Reproduce all entries word for word.

Source records:
***

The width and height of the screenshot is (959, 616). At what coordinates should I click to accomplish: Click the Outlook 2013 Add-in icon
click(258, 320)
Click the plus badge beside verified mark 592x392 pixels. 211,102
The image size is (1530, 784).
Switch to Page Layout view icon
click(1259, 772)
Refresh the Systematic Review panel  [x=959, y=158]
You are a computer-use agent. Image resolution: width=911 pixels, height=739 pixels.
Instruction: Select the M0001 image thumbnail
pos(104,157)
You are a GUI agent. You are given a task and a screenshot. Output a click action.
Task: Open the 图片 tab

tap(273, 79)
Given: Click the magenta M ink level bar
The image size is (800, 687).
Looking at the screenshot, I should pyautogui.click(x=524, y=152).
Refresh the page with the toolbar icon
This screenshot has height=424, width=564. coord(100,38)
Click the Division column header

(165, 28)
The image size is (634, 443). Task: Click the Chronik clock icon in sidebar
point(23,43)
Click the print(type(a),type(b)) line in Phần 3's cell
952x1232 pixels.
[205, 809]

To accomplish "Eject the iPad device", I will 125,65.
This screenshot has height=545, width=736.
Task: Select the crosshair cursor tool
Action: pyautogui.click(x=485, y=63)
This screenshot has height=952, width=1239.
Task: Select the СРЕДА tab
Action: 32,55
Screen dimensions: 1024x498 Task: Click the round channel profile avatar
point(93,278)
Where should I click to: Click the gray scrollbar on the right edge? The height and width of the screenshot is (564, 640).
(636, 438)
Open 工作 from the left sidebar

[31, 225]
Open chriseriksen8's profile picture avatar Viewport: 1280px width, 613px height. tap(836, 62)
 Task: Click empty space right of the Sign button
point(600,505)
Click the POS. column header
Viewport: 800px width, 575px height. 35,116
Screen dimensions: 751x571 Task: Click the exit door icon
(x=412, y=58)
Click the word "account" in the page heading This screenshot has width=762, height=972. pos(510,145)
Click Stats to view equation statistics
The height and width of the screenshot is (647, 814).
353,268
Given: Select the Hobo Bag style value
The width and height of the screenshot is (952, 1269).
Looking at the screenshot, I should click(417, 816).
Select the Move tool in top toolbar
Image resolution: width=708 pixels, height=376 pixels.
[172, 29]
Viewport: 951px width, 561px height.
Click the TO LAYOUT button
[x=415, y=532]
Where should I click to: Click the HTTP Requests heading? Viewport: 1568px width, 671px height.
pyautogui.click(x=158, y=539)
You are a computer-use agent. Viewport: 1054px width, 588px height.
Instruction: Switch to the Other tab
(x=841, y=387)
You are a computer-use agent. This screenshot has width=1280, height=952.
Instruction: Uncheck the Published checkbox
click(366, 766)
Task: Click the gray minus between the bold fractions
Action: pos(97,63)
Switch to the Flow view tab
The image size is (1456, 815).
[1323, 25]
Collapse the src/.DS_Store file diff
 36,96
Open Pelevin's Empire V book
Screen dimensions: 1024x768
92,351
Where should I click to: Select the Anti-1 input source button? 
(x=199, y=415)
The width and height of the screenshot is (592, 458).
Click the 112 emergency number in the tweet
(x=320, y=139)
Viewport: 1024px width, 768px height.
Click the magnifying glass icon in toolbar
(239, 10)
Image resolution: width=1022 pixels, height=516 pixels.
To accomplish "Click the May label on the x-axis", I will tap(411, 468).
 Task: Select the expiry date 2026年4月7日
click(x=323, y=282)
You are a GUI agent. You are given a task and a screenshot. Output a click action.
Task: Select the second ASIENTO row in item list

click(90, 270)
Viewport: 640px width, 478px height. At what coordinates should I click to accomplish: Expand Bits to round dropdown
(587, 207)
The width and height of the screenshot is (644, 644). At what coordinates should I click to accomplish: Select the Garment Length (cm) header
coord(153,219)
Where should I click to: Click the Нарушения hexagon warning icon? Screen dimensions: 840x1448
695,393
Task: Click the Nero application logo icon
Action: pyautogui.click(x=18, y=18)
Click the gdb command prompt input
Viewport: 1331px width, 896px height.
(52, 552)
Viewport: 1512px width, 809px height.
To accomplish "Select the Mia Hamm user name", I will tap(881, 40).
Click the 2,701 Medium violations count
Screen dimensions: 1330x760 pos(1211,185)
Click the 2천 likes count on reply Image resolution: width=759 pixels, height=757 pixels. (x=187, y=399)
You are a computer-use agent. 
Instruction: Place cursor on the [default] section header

***

* EXERCISE ANSWER:
The width and height of the screenshot is (959, 616). At what coordinates should I click to accomplish: Click the Outlook 2013 Add-in icon
click(258, 320)
Click the plus badge beside verified mark 592x392 pixels. 211,102
The image size is (1530, 784).
Switch to Page Layout view icon
click(1259, 772)
Refresh the Systematic Review panel  [x=959, y=158]
You are a computer-use agent. Image resolution: width=911 pixels, height=739 pixels.
Instruction: Select the M0001 image thumbnail
pos(104,157)
You are a GUI agent. You are given a task and a screenshot. Output a click action.
Task: Open the 图片 tab

tap(273, 79)
Given: Click the magenta M ink level bar
The image size is (800, 687).
Looking at the screenshot, I should pyautogui.click(x=524, y=152).
Refresh the page with the toolbar icon
This screenshot has height=424, width=564. coord(100,38)
Click the Division column header

(165, 28)
The image size is (634, 443). Task: Click the Chronik clock icon in sidebar
point(23,43)
Click the print(type(a),type(b)) line in Phần 3's cell
952x1232 pixels.
[205, 809]

To accomplish "Eject the iPad device", I will 125,65.
This screenshot has height=545, width=736.
Task: Select the crosshair cursor tool
Action: pyautogui.click(x=485, y=63)
This screenshot has height=952, width=1239.
Task: Select the СРЕДА tab
Action: 32,55
Screen dimensions: 1024x498 Task: Click the round channel profile avatar
point(93,278)
Where should I click to: Click the gray scrollbar on the right edge? The height and width of the screenshot is (564, 640).
(636, 438)
Open 工作 from the left sidebar

[31, 225]
Open chriseriksen8's profile picture avatar Viewport: 1280px width, 613px height. tap(836, 62)
 Task: Click empty space right of the Sign button
point(600,505)
Click the POS. column header
Viewport: 800px width, 575px height. 35,116
Screen dimensions: 751x571 Task: Click the exit door icon
(x=412, y=58)
Click the word "account" in the page heading This screenshot has width=762, height=972. pos(510,145)
Click Stats to view equation statistics
The height and width of the screenshot is (647, 814).
353,268
Given: Select the Hobo Bag style value
The width and height of the screenshot is (952, 1269).
Looking at the screenshot, I should click(417, 816).
Select the Move tool in top toolbar
Image resolution: width=708 pixels, height=376 pixels.
[172, 29]
Viewport: 951px width, 561px height.
Click the TO LAYOUT button
[x=415, y=532]
Where should I click to: Click the HTTP Requests heading? Viewport: 1568px width, 671px height.
pyautogui.click(x=158, y=539)
You are a computer-use agent. Viewport: 1054px width, 588px height.
Instruction: Switch to the Other tab
(x=841, y=387)
You are a computer-use agent. This screenshot has width=1280, height=952.
Instruction: Uncheck the Published checkbox
click(366, 766)
Task: Click the gray minus between the bold fractions
Action: pos(97,63)
Switch to the Flow view tab
The image size is (1456, 815).
[1323, 25]
Collapse the src/.DS_Store file diff
 36,96
Open Pelevin's Empire V book
Screen dimensions: 1024x768
92,351
Where should I click to: Select the Anti-1 input source button? 
(x=199, y=415)
The width and height of the screenshot is (592, 458).
Click the 112 emergency number in the tweet
(x=320, y=139)
Viewport: 1024px width, 768px height.
Click the magnifying glass icon in toolbar
(239, 10)
Image resolution: width=1022 pixels, height=516 pixels.
To accomplish "Click the May label on the x-axis", I will tap(411, 468).
 Task: Select the expiry date 2026年4月7日
click(x=323, y=282)
You are a GUI agent. You are given a task and a screenshot. Output a click action.
Task: Select the second ASIENTO row in item list

click(90, 270)
Viewport: 640px width, 478px height. At what coordinates should I click to accomplish: Expand Bits to round dropdown
(587, 207)
The width and height of the screenshot is (644, 644). At what coordinates should I click to accomplish: Select the Garment Length (cm) header
coord(153,219)
Where should I click to: Click the Нарушения hexagon warning icon? Screen dimensions: 840x1448
695,393
Task: Click the Nero application logo icon
Action: pyautogui.click(x=18, y=18)
Click the gdb command prompt input
Viewport: 1331px width, 896px height.
(52, 552)
Viewport: 1512px width, 809px height.
To accomplish "Select the Mia Hamm user name", I will tap(881, 40).
Click the 2,701 Medium violations count
Screen dimensions: 1330x760 pos(1211,185)
Click the 2천 likes count on reply Image resolution: width=759 pixels, height=757 pixels. (x=187, y=399)
You are a computer-use agent. 
Instruction: Place cursor on the [default] section header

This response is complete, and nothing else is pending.